# Week 8 Discussion

## Infographic

* [The Pudding](https://pudding.cool/)
* [The State of The Pudding, 2018](https://medium.com/@matthew_daniels/the-state-of-the-pudding-2018-9661ab4d299c)

## Links

* [MDN HTML Reference](https://developer.mozilla.org/en-US/docs/Web/HTML/Element)
* [CSS Diner](https://flukeout.github.io/) -- an interactive CSS Selector tutorial
* [XPath Diner](http://www.topswagcode.com/xpath/) -- an interactive XPath tutorial
* [Wiki's XPath Page][xpath]
* [Python's Regular Expression HOWTO](https://docs.python.org/3/howto/regex.html#regex-howto)

__Next week only:__ my office hours will be at a different time (TBA soon on Slack).

[xpath]: https://en.wikipedia.org/wiki/XPath#Syntax_and_semantics_(XPath_1.0)

## Web Scraping

Basic web scraping workflow:

1. Download pages
2. _Parse_ pages to extract text
3. Clean up extracted text
4. Store cleaned results
5. Analyze results

This workflow is the same regardless of the packages and language you're using.

### In Python

We've already seen how to use [requests][] (with [requests_cache][]) to download pages (use a `GET` request).
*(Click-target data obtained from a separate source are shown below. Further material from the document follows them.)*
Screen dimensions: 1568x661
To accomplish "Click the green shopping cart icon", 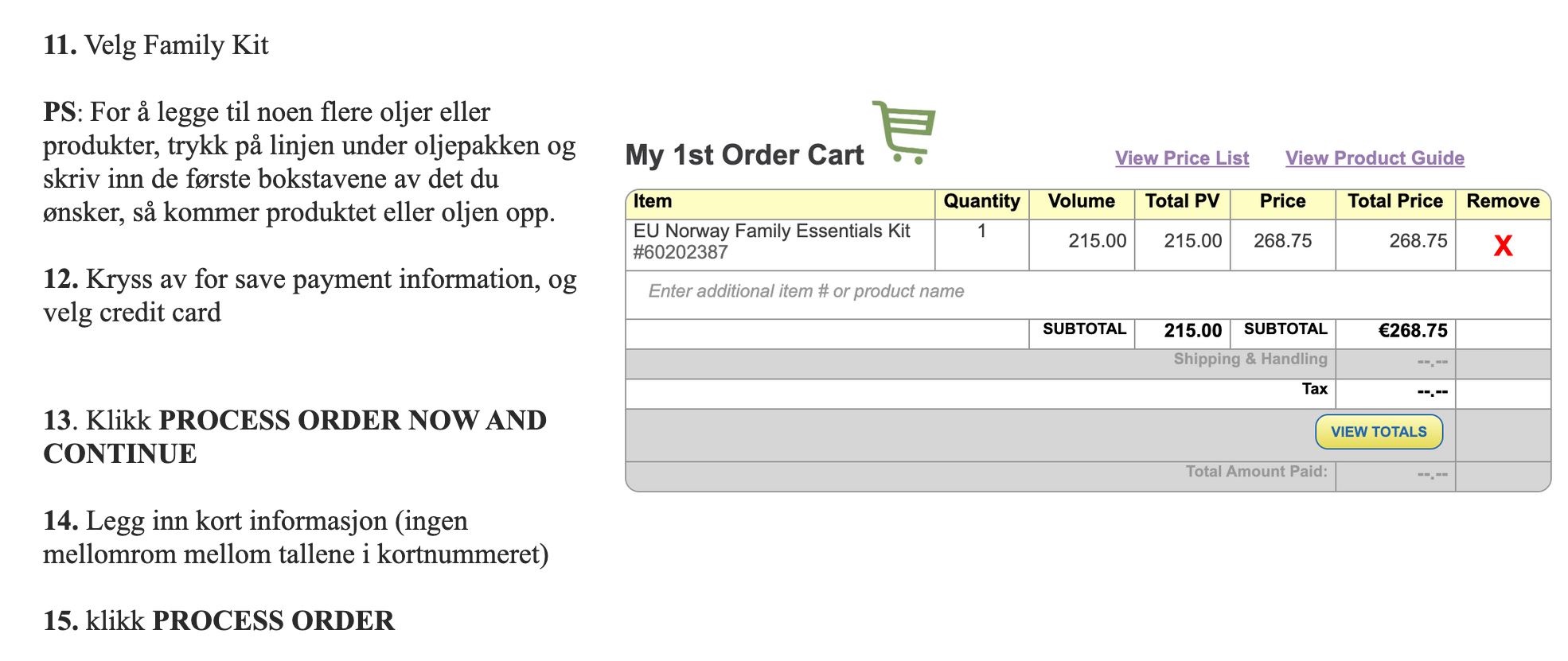I will (x=904, y=132).
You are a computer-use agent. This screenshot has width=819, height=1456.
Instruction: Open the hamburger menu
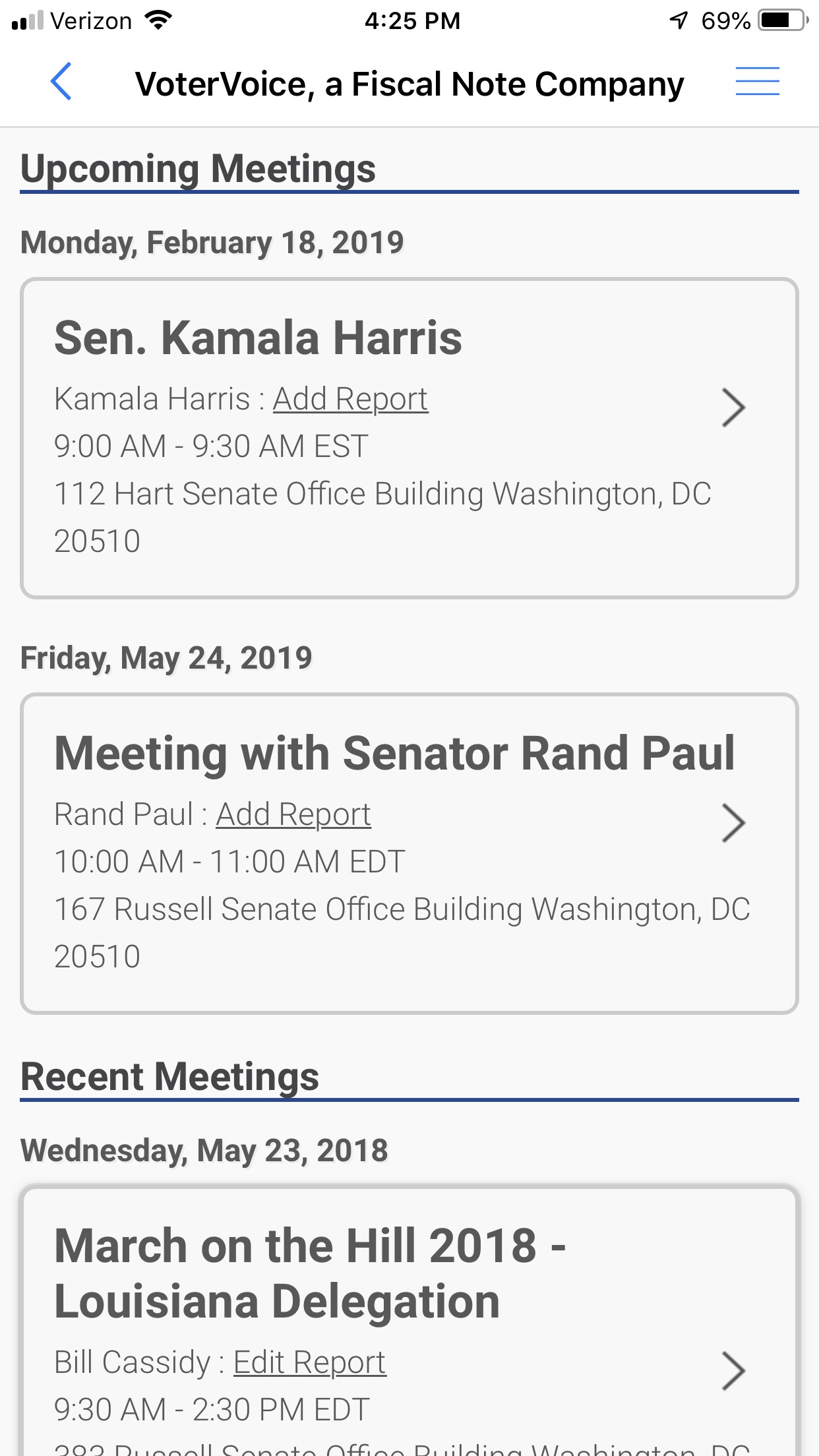(x=757, y=82)
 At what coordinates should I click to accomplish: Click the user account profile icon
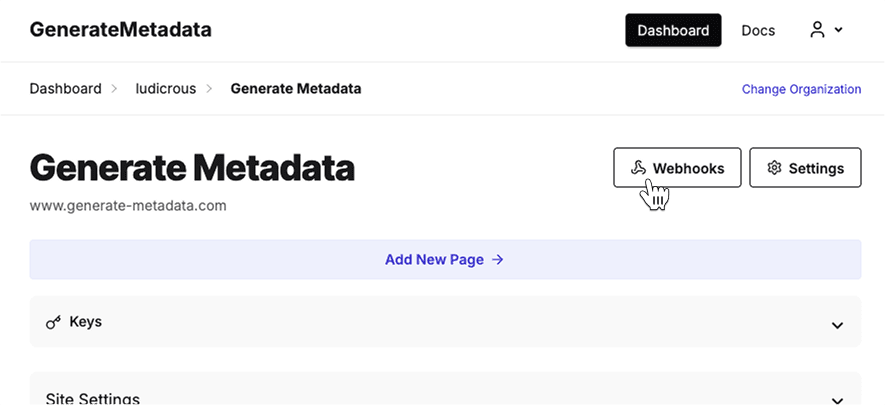[817, 30]
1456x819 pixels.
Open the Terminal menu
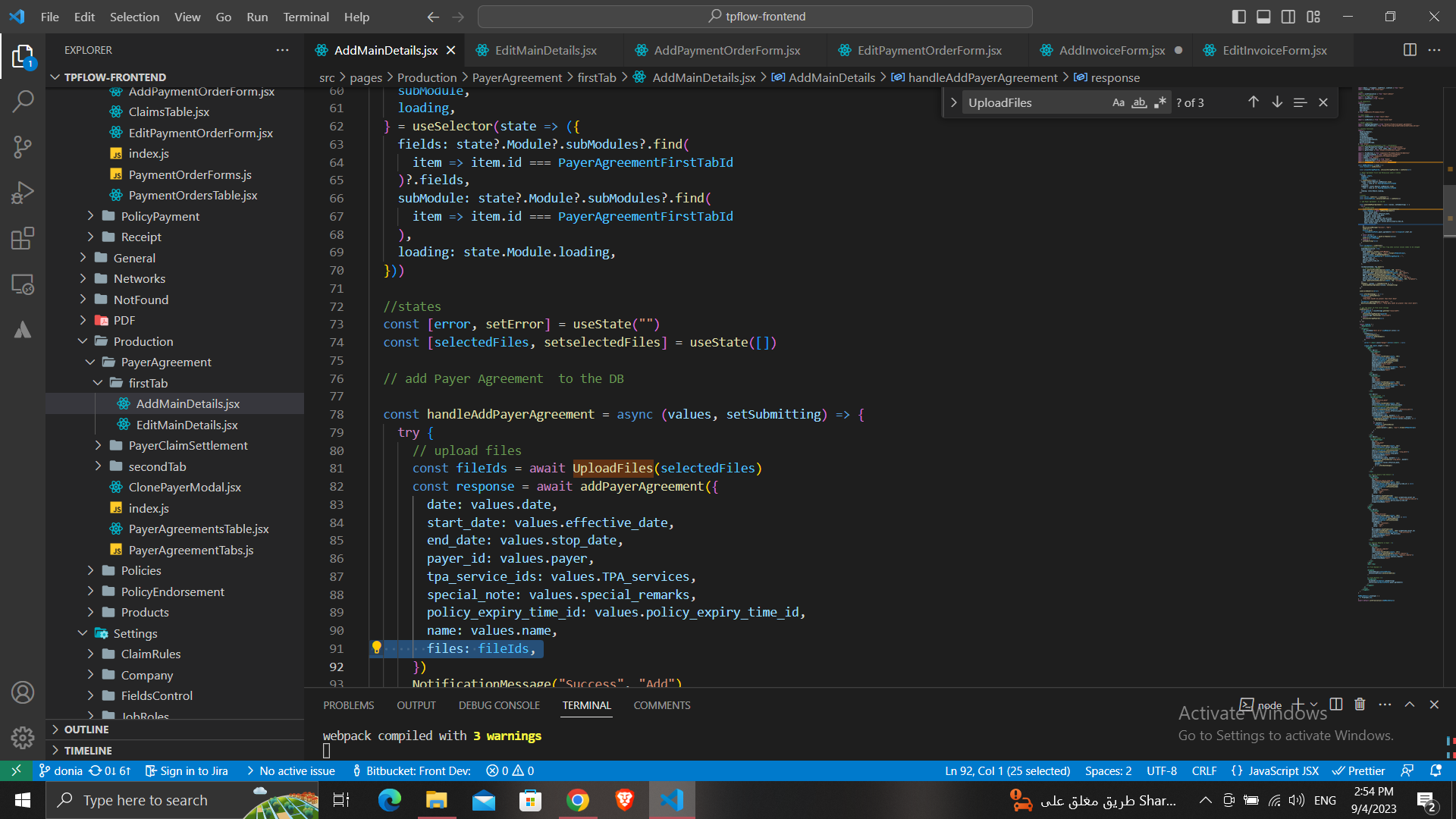[306, 17]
The packages [lxml][] and [Beautiful Soup][bs4] can parse web pages. Choose one for the entire scrape, since they are not compatible with each other.

You can clean up extracted text with [string methods][str], [re][], and [pandas][]. Sometimes you'll also need to use natural language processing packages.
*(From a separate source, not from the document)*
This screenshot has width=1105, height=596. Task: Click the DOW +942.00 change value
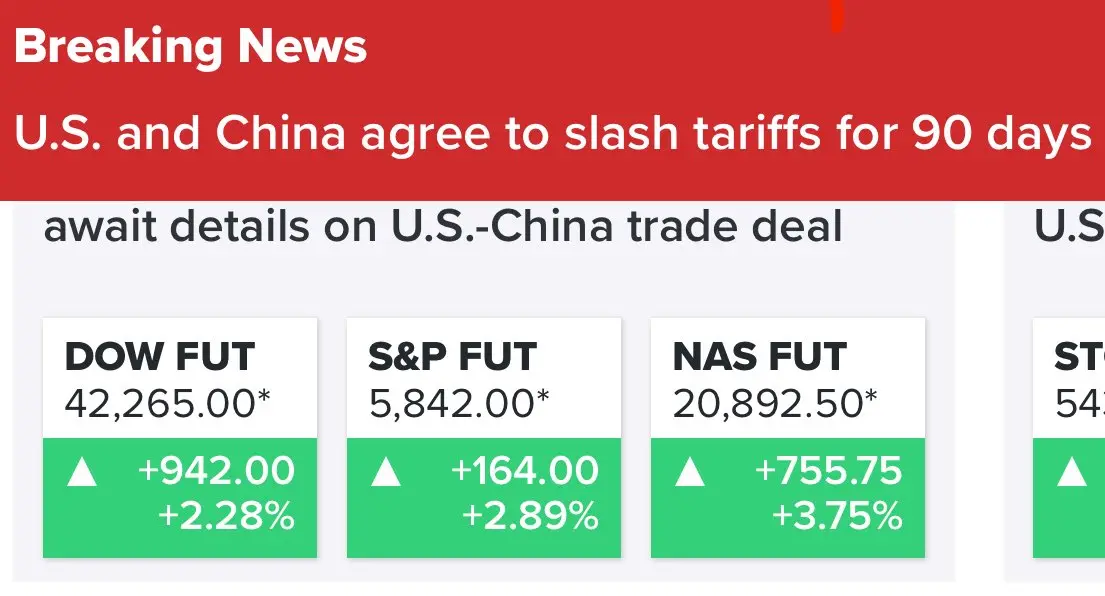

The [scrapy][] and [pattern][] packages try to automate steps 1-4. They can save you time _after_ you understand the basics of scraping.

[requests]: http://docs.python-requests.org/en/master/
[requests_cache]: https://requests-cache.readthedocs.io/en/latest/

[lxml]: http://lxml.de/lxmlhtml.html
[bs4]: https://www.crummy.com/software/BeautifulSoup/bs4/doc/

[str]: https://docs.python.org/3/library/stdtypes.html#string-methods
[re]: https://docs.python.org/3/library/re.html
[pandas]: http://pandas.pydata.org/pandas-docs/stable/

[scrapy]: https://scrapy.org/
[pattern]: https://www.clips.uantwerpen.be/pages/pattern

### What makes a web page?

Web pages are written in hypertext markup language (HTML).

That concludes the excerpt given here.